In recent decades, the study of history has lost its former place of honor in U.S. education. That is unfortunate, for knowledge of history is essential to recognizing and avoiding the threats to our civilization.
There have been many civilizations in human history and their longevity varies widely. Some last for many centuries, others for far fewer. For example, the Chinese lasted five-and-a-half centuries; the Roman, twelve centuries; the Greek, twenty-two; the Egyptian, thirty-one; the Mayan, thirty-five; the Mesopotamian, an impressive fifty-nine centuries. Our U.S. civilization, a relative newcomer that descended from “western” civilization, is a little under two-and-a-half centuries old. All the others I mentioned were destroyed by external forces, internal forces, or both. British historian Arnold Toynbee, who researched the rise and fall of 28 civilizations, concluded that internal forces were the most destructive.
Harmful internal forces identified by various historians include political corruption, economic collapse, mass migration, epidemic illness, famine, natural catastrophe, and war, among others. According to Greek historian Polybius, the fall of ancient Greece was caused by population decline resulting from people’s disinterest in marriage and the responsibilities of parenthood. German historian and philosopher Oswald Spengler cited disinterest in abstract thinking as another significant factor.
One thing is clear about the decline of civilizations: it does not occur spontaneously or haphazardly, but over time and through a distinct process. Scottish historian/philosopher Alexander Tytler (1747-1813) identified the specific stages in that process, which may be paraphrased as follows:
1) from bondage to spiritual faith, 2) from spiritual faith to the courage to seek liberty, 3) from seeking liberty to pursuing abundance, 4) from achieving abundance to self-absorption, 5) from self-absorption to complacency about concerns larger than self, 6) from complacency, 7) from apathy to dependence on government, 8) from dependence to bondage.
Tytler also questioned the individual freedom that is said to exist in republics and democracies. He wrote: “The people flatter themselves that they have the sovereign power. These are, in fact, words without meaning. It is true they [elect] governors; but how are these elections brought about? In every instance of election by the mass of a people—[it is] through the influence of those governors themselves, and by means the most opposite to a free and disinterested choice, by the basest corruption and bribery. But those governors once selected, where is the boasted freedom of the people?

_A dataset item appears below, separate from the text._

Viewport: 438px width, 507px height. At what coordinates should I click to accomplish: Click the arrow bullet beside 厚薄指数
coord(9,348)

They must submit to their rule and control, with the same abandonment of their natural liberty, the freedom of their will, and the command of their actions, as if they were under the rule of a monarch.”

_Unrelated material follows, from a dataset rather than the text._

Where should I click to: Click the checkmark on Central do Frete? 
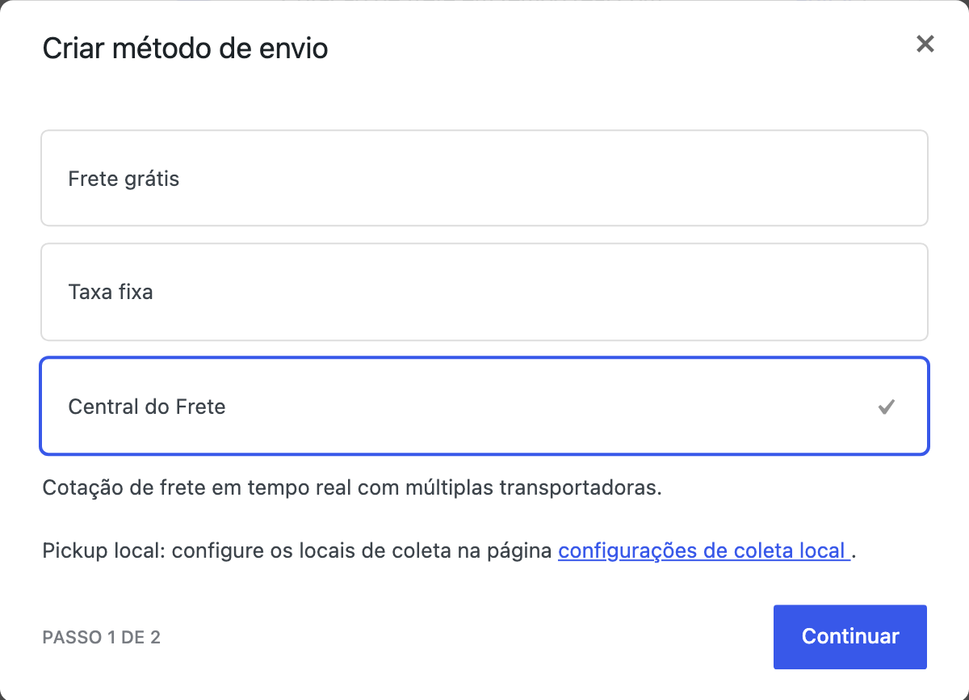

Some historians no doubt regarded Tytler’s claim as an overstatement of reality. Others likely considered it inapplicable to America’s democratic republic. However, events of the last decade(s) suggest that it is not an overstatement and that it is very much applicable to modern America. In fact, certain developments have invited and encouraged among political leaders and other influential people the “basest corruption and bribery” Tytler spoke of.
One such development has been politicians and government officials ignoring their obligations to their constituents and supporting changes in laws that gain them present and future benefits from corporations. Another development has been an increase in journalists and social media figures who violate their ethical codes and hide the corruption of their favored groups from the public. This development has made it difficult, if not impossible, for citizens to acquire accurate information on issues, evaluate it carefully, and make appropriate decisions. This has been the case in their voting choices. Lacking essential information about the people vying for leadership, citizens have been manipulated to vote for individuals who lack the competence and/or integrity required to serve.
The result of these developments has not only been incredibly foolish decisions by the leaders of the country, but also positively evil decisions. I use the word “evil” advisedly; no milder term fits the reality. A few examples will clarify my point.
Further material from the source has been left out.